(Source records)
+++++
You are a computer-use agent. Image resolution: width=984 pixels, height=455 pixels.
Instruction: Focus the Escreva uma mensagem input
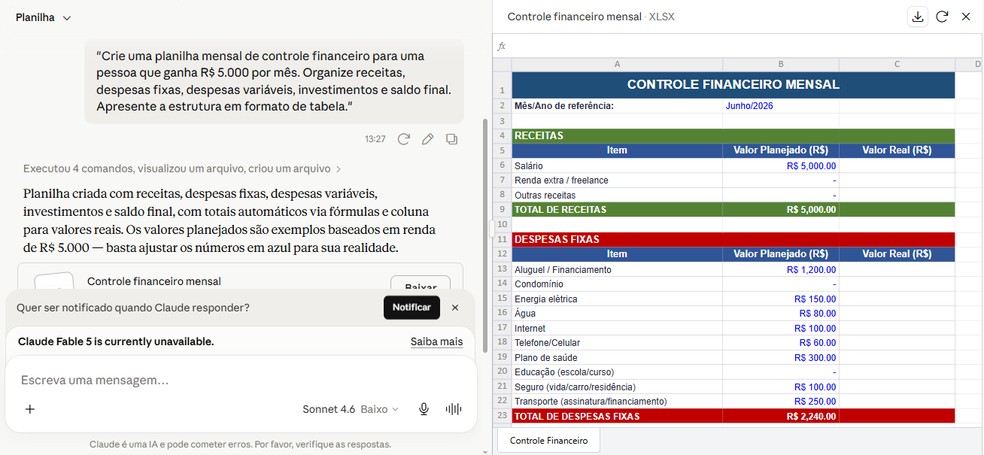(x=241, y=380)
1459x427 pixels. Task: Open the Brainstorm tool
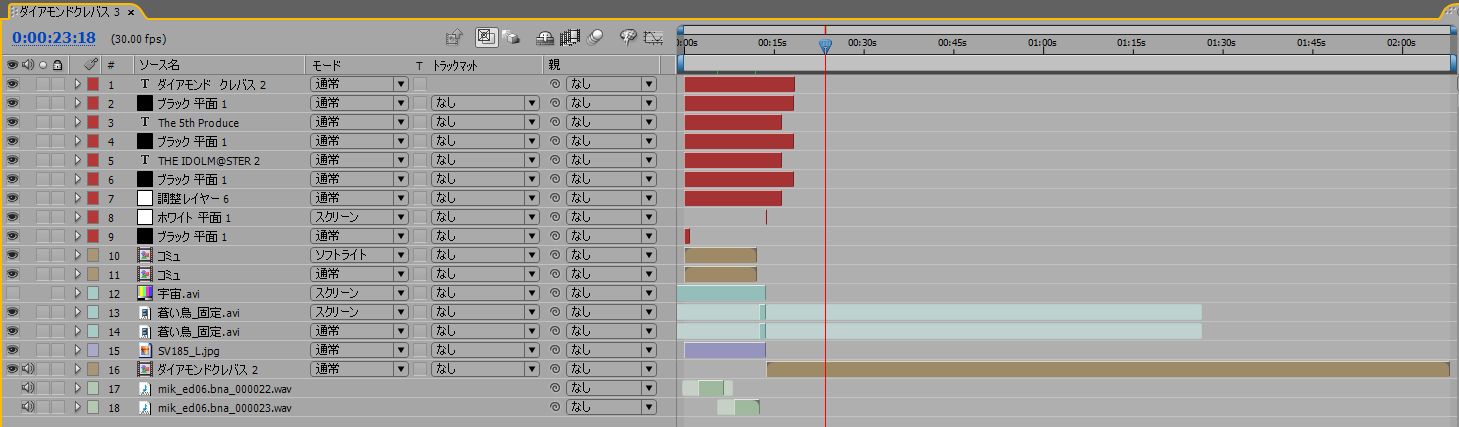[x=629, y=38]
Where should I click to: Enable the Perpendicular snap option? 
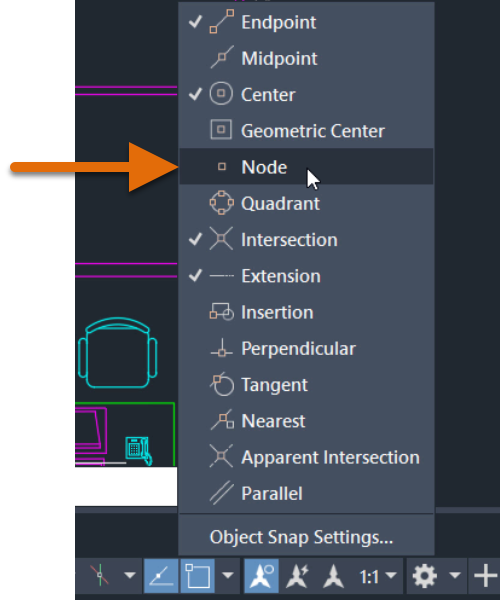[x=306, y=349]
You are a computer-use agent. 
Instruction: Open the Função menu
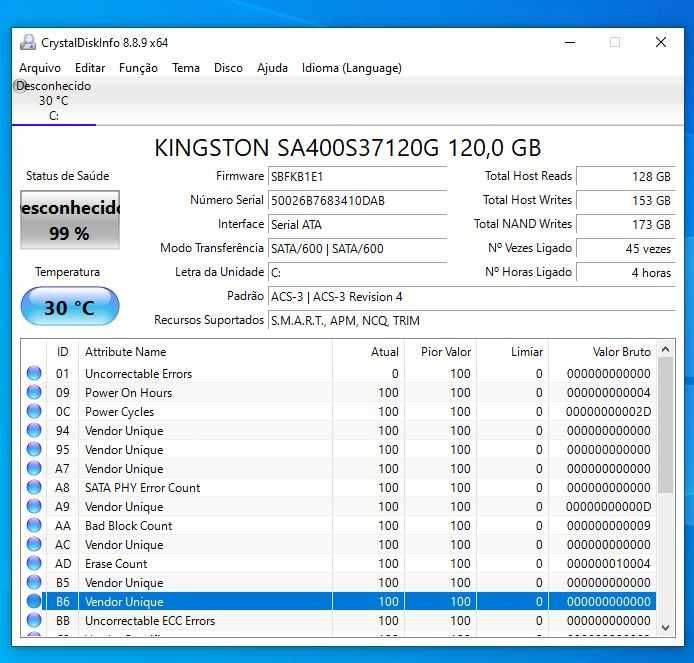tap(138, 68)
+++++
### ASSIGNED TASK
Across the records, count the lines that contain the word "agent" and give that figure alone.

### THE COMPLETED TASK
2